Actions to take
a – Do these statements agree with the Ken Shellito profile? (i) Shellito played for no club other than Chelsea. (ii) He played twice for England. (iii) Eddie McCreadie took over from Shellito as Chelsea manager. Answer yes or no for each and quote the words of the profile that settle it.
b – Sum up the Ken Shellito profile in two sentences.
c – Rewrite the Ken Shellito profile starting with "- Place of death: Inanam, Kota" and going on through "Apps / (Gls)", putting "Chelsea FC" in place of "Chelsea".

Source passage below:

Ken Shellito

Personal information
- Date of birth: 18 April 1940
- Place of birth: East Ham, London, England
- Date of death: 31 October 2018 (aged 78)
- Place of death: Inanam, Kota Kinabalu, Sabah, Malaysia
- Position: Full-back

Youth career
- 1957–1959: Chelsea

Senior career*
- Years: Team / Apps / (Gls)
- 1959–1965: Chelsea / 123 / (2)

International career
- 1963: England / 1 / (0)

Managerial career
- 1977–1978: Chelsea
- 1985: Cambridge United
- 1994: Kuala Lumpur FA
- 1995: Perak FA
- 1998: Sabah FA

= Ken Shellito =

English footballer (1940–2018)

Kenneth John Shellito (18 April 1940 – 31 October 2018) was an English football player and manager who played for Chelsea from 1959 to 1965, and subsequently managed the club from 1977 to 1978. He worked in a coaching role for the Asian Football Confederation, based in Kuala Lumpur, before spending his later life in Inanam of Sabah as a permanent resident.

== Professional career ==
=== Chelsea ===
Shellito spent his entire playing career at Chelsea, signing for the club from Chelsea Juniors at the age of 17 and making his professional debut two years later against Nottingham Forest. He featured in Tommy Docherty's re-built Chelsea side of the early 1960s as an attacking full-back, helping the club win promotion from the Second Division in 1962–63. However, as the side began to challenge for honours Shellito suffered a serious knee injury and despite several attempted comebacks, was forced to retire prematurely.

== International career ==
Shellito made one appearance for England, against Czechoslovakia in 1963.

== Managerial career ==
=== Chelsea ===
Upon his retirement, Shellito joined the Chelsea coaching staff and took charge of the club's youth academy in 1968. In the summer of 1977, he was appointed manager of Chelsea, succeeding his former partner at full-back, Eddie McCreadie. He managed to keep Chelsea in the First Division in 1977–78, but the highlight of his tenure was a shock 4–2 win over reigning European champions Liverpool in the FA Cup. He left the club less than a year later, with the side at the bottom of the First Division and facing relegation.

=== Cambridge United ===
He was later manager of Cambridge United, before becoming a coach in Malaysia.

== Personal life ==
Shellito was married to a Sabahan native, Jeany Dison. They had three children, two daughters and one son. One of the daughters & son is through his previous marriage in England.

== Illness and death ==
In late 2018, Shellito was hospitalised at the Queen Elizabeth Hospital, Kota Kinabalu due to lung infection and kidney complications. He was treated by Dr Suren and Dr Shadtha during the hospital stay. Later Shellito was discharged on 30 October to die at his home in Kampung Minintod, Inanam on 31 October.

End of Source passage.
Supplied material below:

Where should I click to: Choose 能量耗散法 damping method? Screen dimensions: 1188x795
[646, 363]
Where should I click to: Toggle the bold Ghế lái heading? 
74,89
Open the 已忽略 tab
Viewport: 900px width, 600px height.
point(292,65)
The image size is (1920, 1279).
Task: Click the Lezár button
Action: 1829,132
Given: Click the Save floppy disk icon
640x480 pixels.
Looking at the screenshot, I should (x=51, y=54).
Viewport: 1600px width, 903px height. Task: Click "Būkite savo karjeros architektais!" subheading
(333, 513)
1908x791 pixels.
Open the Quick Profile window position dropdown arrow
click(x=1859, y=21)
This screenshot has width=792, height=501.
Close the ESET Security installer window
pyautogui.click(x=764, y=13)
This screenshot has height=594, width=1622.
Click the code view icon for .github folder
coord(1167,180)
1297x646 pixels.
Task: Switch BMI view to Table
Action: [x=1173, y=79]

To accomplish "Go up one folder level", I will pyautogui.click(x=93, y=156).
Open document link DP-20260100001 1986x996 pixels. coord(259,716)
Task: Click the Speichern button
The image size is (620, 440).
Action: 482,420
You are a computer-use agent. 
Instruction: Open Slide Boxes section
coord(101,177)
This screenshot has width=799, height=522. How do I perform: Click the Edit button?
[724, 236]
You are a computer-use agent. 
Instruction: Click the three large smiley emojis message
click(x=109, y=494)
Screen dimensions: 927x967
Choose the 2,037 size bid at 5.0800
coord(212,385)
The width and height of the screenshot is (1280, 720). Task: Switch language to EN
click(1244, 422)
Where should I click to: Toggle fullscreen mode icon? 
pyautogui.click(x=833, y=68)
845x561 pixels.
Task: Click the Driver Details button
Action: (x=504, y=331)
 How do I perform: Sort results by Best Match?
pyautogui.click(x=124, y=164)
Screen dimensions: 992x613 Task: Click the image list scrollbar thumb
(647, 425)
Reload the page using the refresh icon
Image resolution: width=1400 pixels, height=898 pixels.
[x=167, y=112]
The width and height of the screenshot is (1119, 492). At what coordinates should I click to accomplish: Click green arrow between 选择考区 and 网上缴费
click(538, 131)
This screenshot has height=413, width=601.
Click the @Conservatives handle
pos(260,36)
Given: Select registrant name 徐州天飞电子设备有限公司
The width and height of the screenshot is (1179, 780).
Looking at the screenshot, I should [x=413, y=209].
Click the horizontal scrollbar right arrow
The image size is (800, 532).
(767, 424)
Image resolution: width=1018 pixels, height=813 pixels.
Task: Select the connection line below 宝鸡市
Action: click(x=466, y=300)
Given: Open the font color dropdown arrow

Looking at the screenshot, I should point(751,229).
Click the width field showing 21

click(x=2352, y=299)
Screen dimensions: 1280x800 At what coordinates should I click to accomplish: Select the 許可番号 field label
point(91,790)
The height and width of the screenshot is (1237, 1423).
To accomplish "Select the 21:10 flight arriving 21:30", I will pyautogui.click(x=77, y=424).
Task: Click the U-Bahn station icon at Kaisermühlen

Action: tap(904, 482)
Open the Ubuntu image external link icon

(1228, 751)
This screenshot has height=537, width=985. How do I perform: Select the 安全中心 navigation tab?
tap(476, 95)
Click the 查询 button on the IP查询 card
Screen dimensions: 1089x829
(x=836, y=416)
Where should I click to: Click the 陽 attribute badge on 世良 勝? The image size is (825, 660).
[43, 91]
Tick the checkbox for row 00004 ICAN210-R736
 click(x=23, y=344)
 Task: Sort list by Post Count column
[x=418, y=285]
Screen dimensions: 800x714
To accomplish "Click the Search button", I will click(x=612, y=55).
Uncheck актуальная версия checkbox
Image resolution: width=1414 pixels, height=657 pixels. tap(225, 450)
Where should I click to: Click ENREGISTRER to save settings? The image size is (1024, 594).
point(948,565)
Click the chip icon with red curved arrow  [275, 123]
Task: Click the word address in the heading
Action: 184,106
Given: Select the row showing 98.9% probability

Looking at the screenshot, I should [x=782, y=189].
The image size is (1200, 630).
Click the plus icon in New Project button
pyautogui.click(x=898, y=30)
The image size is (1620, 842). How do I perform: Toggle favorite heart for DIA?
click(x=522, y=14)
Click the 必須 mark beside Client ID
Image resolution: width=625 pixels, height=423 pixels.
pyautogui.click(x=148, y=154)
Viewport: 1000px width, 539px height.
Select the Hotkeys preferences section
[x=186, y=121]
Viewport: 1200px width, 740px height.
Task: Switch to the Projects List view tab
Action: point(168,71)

End of Supplied material.

Solutions to the problems
a –
(i) Yes: "Shellito spent his entire playing career at Chelsea"
(ii) No: "Shellito made one appearance for England, against Czechoslovakia in 1963."
(iii) No: "he was appointed manager of Chelsea, succeeding his former partner at full-back, Eddie McCreadie."

b – Kenneth John Shellito was an English full-back who spent his whole playing career at Chelsea from 1959 to 1965, played once for England, and retired early after a serious knee injury. He later managed Chelsea from 1977 to 1978, managed Cambridge United and coached in Malaysia, and he died at his home in Inanam, Sabah, on 31 October 2018.

c –
- Place of death: Inanam, Kota Kinabalu, Sabah, Malaysia
- Position: Full-back

Youth career
- 1957–1959: Chelsea FC

Senior career*
- Years: Team / Apps / (Gls)